INFORMATION SHOWN:
<<<<
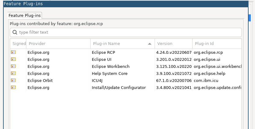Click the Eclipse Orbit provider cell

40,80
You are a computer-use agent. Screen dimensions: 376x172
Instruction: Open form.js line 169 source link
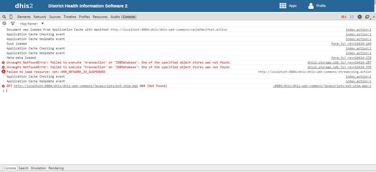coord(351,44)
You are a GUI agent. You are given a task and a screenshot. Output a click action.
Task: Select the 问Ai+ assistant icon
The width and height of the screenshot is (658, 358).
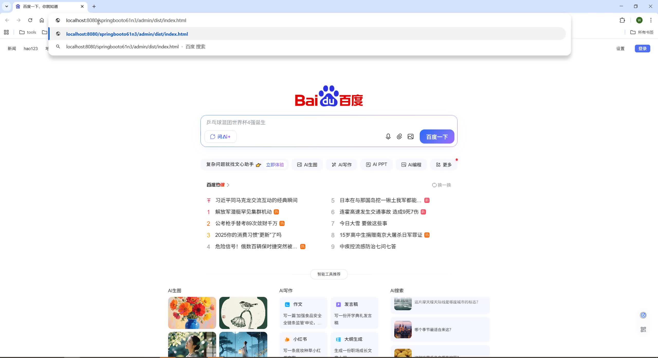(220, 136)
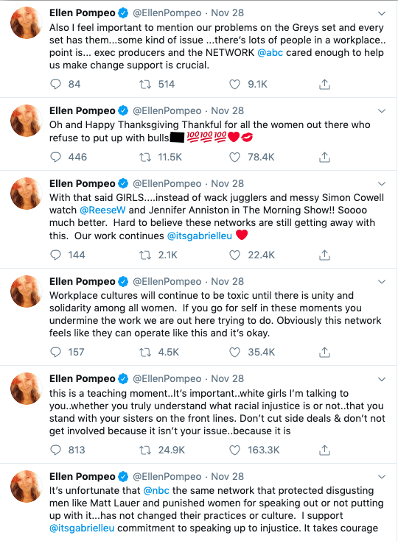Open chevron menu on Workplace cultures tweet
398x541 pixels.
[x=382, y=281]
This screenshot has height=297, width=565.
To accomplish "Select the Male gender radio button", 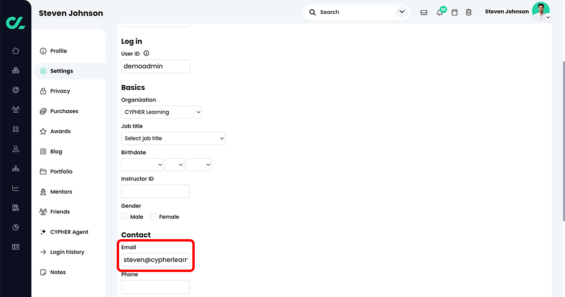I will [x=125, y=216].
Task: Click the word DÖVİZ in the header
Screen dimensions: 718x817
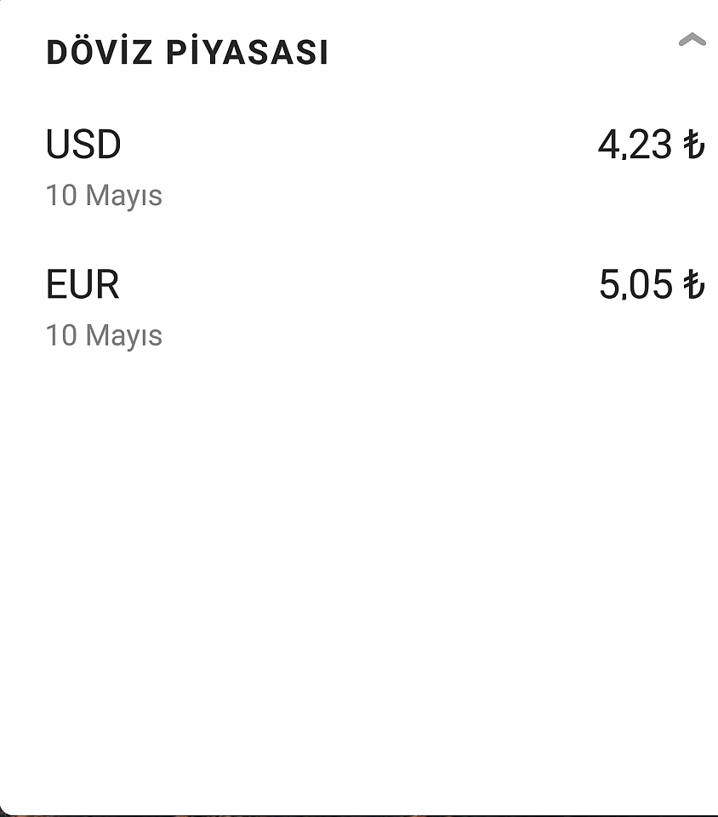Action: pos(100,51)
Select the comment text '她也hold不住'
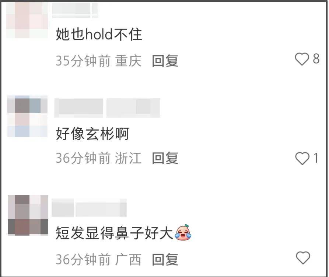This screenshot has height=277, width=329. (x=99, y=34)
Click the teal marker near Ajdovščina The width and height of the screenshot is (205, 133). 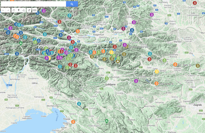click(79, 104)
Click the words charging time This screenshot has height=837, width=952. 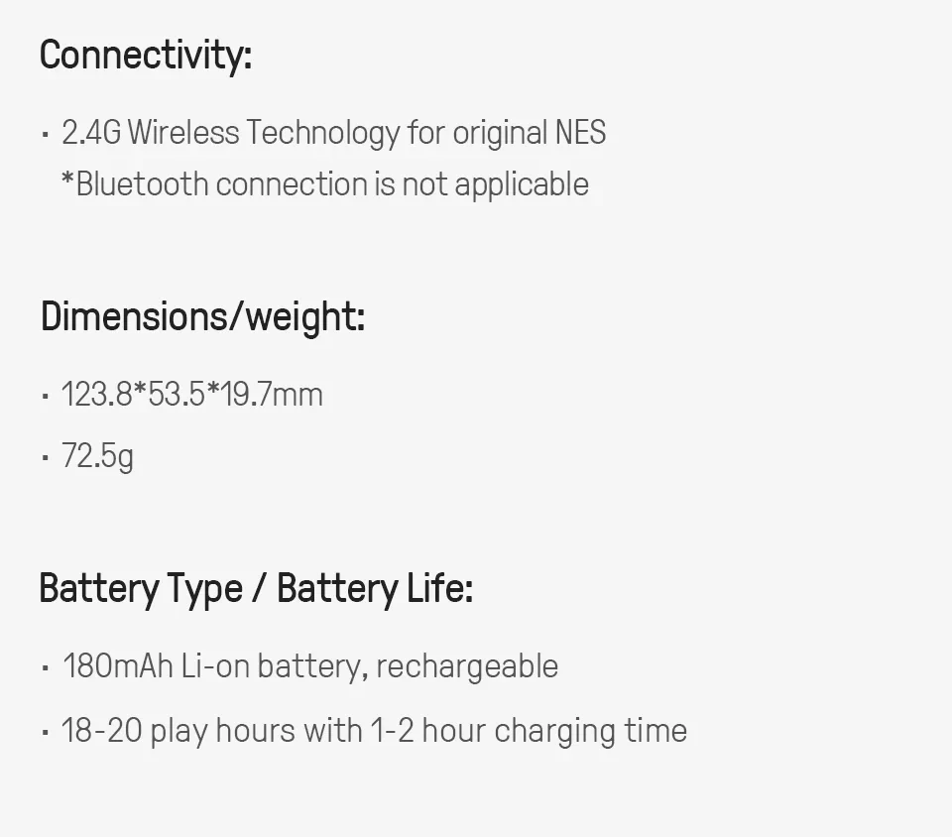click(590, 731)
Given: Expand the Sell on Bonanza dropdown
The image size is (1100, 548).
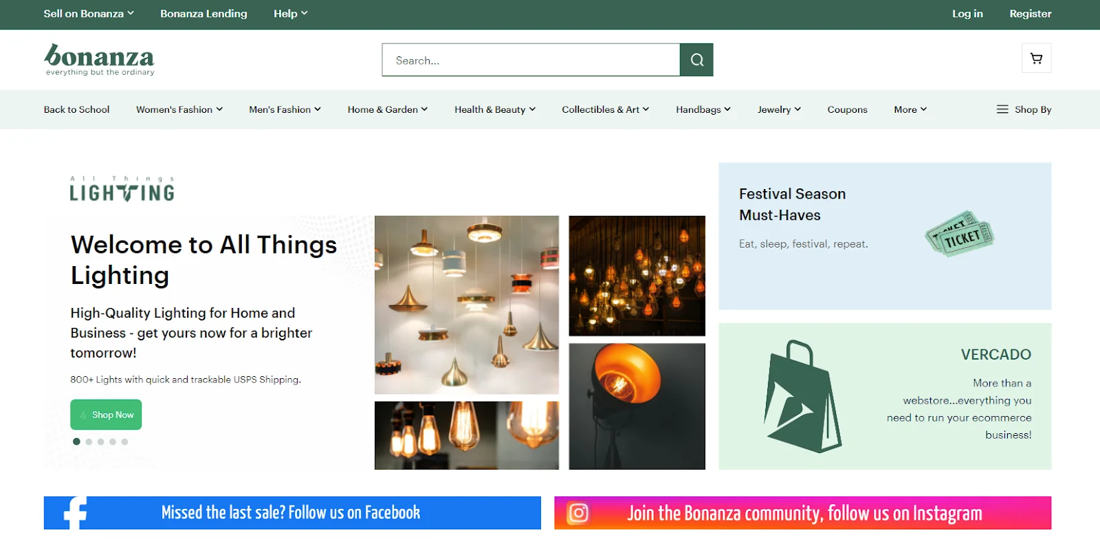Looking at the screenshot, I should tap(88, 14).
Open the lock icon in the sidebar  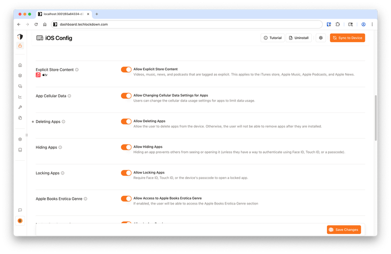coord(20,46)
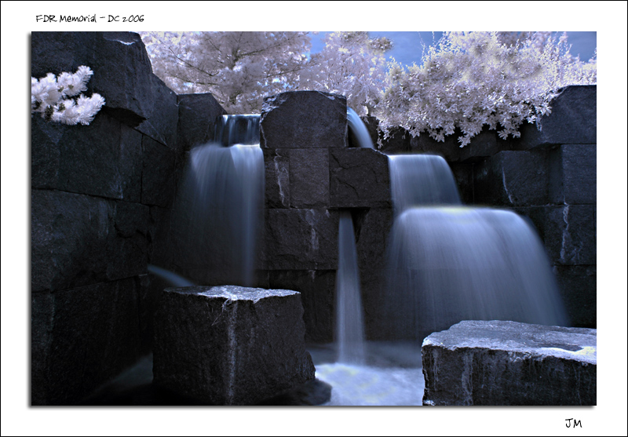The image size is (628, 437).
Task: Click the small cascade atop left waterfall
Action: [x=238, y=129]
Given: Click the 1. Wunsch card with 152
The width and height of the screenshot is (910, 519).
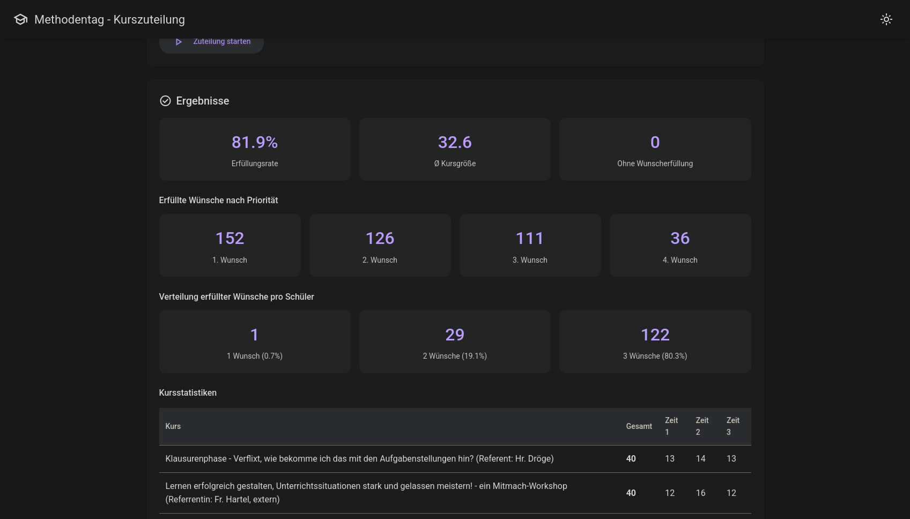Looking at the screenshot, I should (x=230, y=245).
>>>>
<<<<
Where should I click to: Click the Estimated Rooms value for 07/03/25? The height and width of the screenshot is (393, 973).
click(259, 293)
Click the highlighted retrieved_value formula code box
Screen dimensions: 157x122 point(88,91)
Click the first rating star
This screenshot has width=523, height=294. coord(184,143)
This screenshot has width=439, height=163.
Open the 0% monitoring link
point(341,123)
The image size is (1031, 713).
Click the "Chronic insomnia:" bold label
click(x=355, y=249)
>>>>
REQUIRED WORK:
Count the lines in the records that contain the word "dimensions" and reply with the number alone.

FINAL ANSWER:
3